# OCTCube-M: 3D Multimodal OCT Foundation Model for Retinal and Systemic Diseases

> OCTCube-M is a 3D optical coherence tomography (OCT)-based multimodal foundation model that demonstrates exceptional disease prediction capabilities in cross-cohort, cross-device, and cross-modal validations, opening up new avenues for AI-driven ophthalmic diagnosis.

- 板块: [Openclaw Llm](https://www.zingnex.cn/en/forum/board/openclaw-llm)
- 发布时间: 2026-05-12T20:10:37.000Z
- 最近活动: 2026-05-12T20:19:24.586Z
- 热度: 148.8
- 关键词: OCT, Foundation Model, Retinal Disease, Medical AI, Multimodal, Computer Vision, Deep Learning
- 页面链接: https://www.zingnex.cn/en/forum/thread/octcube-m-oct
- Canonical: https://www.zingnex.cn/forum/thread/octcube-m-oct
- Markdown 来源: floors_fallback

---

## [Introduction] OCTCube-M: Breakthrough Progress in 3D Multimodal OCT Foundation Models

OCTCube-M is a 3D optical coherence tomography (OCT)-based multimodal foundation model developed by the University of Washington team. It demonstrates exceptional disease prediction capabilities in cross-cohort, cross-device, and cross-modal validations. The model not only achieves state-of-the-art performance in retinal disease diagnosis but also predicts systemic diseases across organs. It has been open-sourced and opens up new avenues for AI-driven ophthalmic diagnosis.

## Background: Challenges in AI-driven Ophthalmic Diagnosis and the Birth of OCTCube-M

Optical coherence tomography (OCT) is a core tool in modern ophthalmic diagnosis, enabling non-invasive acquisition of high-resolution 3D retinal images. However, extracting clinical information from complex 3D data is a key challenge for AI applications. The emergence of OCTCube-M addresses this issue.

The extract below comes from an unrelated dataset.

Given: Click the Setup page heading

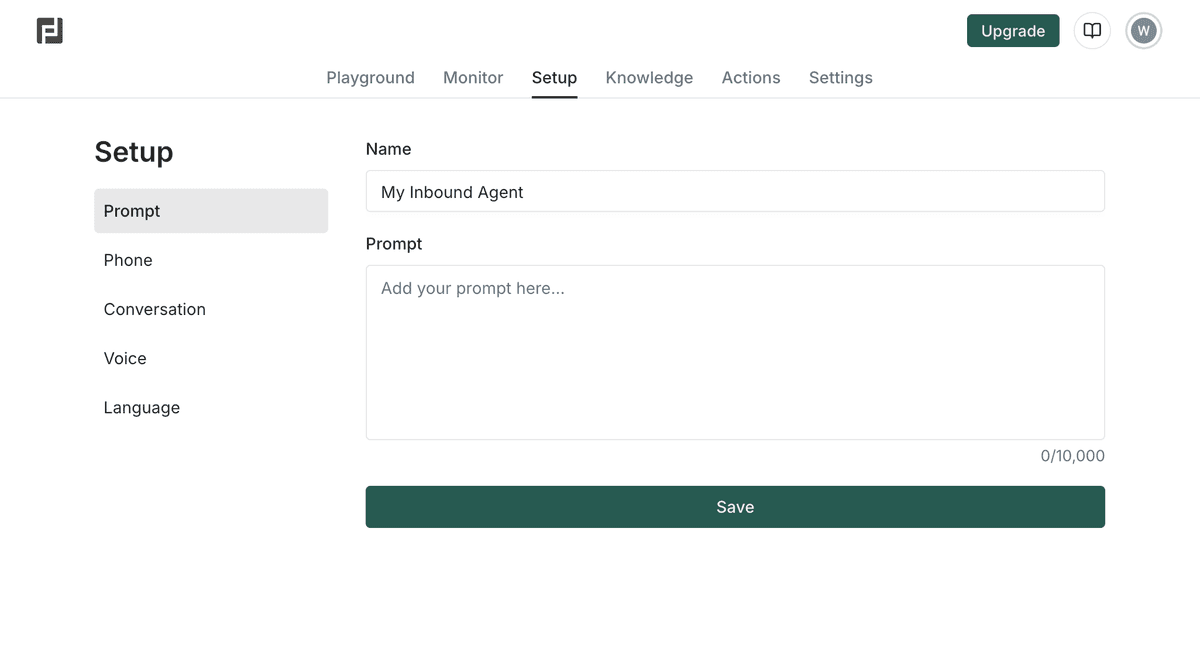Looking at the screenshot, I should click(x=134, y=152).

Developed by the University of Washington team and open-sourced on GitHub, it provides valuable resources for ophthalmic AI research and clinical applications.

## Model Architecture and Technical Implementation

OCTCube-M was pre-trained using over 26,685 3D OCT volume data (including 1.62 million 2D images). It adopts a Vision Transformer architecture combined with Flash Attention to improve efficiency. The project is implemented based on PyTorch 2.1.0 and CUDA 11.8, supporting Docker deployment to lower the barrier to use.

## Performance Evidence: Retinal Disease and Cross-organ Prediction Capabilities

1. Retinal diseases: It achieves the best performance in predicting 8 common diseases (AMD, DME, POAG, DR, ERM, CRAO/CRVO, VD, RNV) and supports multi-task classification to improve diagnostic efficiency. 2. Cross-organ capabilities: It can predict systemic diseases such as lung nodule malignancy, reduced cardiac ejection fraction, diabetes, and hypertension. 3. Multimodal variants: OCTCube-IR enables OCT and infrared image retrieval, while OCTCube-EF integrates multimodal data to predict GA growth rate.

## Usage Guide and Open-source Ecosystem

- Quick start: Download pre-trained weights and sample data, then perform inference via Jupyter Notebook. - Data preparation: Supports initialization with pre-trained models like RETFound and provides scripts for processing public datasets. - Open-source resources: Model weights are released on Hugging Face, including the original model, bimodal model, and multi-task classification model. Complete code is provided, and a saliency map generation tool is planned for release.

## Clinical Significance and Future Plans

Clinical significance: Automated high-precision screening reduces the burden on doctors; cross-device compatibility facilitates commercial deployment; OCT may become part of whole-body health assessment. Future plans: Develop a trimodal OCTCube-EF model, OCTCube-IR inference code, and saliency map generation code to enhance practicality and interpretability.

## Conclusion: The Potential and Contributions of OCTCube-M

OCTCube-M represents the latest progress in medical imaging AI foundation models in the ophthalmology field. Through large-scale pre-training, innovative multimodal architecture, and rigorous cross-domain validation, it pushes the boundaries of retinal disease diagnosis, demonstrates the great potential of foundation models in medical imaging, and is expected to become an important infrastructure for AI-driven ophthalmic diagnosis.